A healthy diet is generally a sustainable diet. This point is illustrated in the large body of work exploring the interconnections between public health nutrition and environmental issues associated with food choices. Unhealthy diets and their contribution to diet-related noncommunicable diseases (NCDs) are receiving growing attention from international and national policy-makers. Dietary guidelines that inform consumers about food choices and that shape policy actions to enable choices in line with the guidelines are foundational to both national and international responses to diet-related NCDs. The purpose of this paper is to argue for holistic dietary guidelines as part of national and international policy responses to diet-related NCDs. Holistic dietary guidelines simultaneously address health and environmental sustainability to address common causes and harness synergistic solutions. They are based on evidence, and free of conflicts of interest.
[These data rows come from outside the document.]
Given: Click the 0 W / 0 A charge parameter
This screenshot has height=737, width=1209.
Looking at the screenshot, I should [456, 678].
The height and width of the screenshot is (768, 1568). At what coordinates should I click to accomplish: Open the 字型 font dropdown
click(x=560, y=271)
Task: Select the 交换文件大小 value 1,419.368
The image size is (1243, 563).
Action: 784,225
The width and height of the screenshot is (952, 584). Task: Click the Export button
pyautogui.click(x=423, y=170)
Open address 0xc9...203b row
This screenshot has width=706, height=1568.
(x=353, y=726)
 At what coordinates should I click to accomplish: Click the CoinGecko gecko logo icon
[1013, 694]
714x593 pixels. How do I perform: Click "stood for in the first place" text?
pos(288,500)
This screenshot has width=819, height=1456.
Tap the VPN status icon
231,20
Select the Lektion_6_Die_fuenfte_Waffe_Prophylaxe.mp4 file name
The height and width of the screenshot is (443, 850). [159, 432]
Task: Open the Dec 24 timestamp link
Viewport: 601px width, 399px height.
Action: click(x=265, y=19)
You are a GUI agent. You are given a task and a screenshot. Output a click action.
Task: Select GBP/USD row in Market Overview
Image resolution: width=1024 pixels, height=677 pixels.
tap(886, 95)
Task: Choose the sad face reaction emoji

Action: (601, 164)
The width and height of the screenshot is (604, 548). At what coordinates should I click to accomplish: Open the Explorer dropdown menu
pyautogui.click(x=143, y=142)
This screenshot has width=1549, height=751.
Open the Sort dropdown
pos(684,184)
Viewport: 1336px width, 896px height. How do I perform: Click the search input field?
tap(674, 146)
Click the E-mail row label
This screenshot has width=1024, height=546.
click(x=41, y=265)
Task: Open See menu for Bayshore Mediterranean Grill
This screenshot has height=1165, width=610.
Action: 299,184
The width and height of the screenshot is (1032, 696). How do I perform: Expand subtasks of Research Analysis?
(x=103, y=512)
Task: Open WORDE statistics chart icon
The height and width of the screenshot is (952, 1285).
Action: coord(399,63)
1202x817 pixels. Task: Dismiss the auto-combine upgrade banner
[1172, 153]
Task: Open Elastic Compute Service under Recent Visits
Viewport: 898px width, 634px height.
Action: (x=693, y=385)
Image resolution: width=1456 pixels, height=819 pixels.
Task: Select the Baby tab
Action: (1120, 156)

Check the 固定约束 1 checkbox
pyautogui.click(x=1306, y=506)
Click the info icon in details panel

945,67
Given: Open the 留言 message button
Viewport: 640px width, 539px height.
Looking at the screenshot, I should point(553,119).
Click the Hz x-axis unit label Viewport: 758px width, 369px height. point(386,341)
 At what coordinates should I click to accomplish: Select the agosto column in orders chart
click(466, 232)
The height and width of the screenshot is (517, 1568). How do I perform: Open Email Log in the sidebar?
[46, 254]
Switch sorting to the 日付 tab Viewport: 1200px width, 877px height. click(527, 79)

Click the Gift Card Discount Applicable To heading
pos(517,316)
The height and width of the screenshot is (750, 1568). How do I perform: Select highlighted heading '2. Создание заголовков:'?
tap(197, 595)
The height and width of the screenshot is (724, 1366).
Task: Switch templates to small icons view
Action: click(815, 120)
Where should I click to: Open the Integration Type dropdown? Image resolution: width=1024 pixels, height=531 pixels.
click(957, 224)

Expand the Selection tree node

Moreover, they act as a policy springboard for effective regulatory action to change the food environment and not just as an education tool. Holistic dietary guidelines raise potential concerns under international trade and investment law, for example, to the extent that such guidelines promote local products as a means of supporting both nutritional and environmental health. These issues will be examined in more depth in a second paper in this special issue that follows on from this one.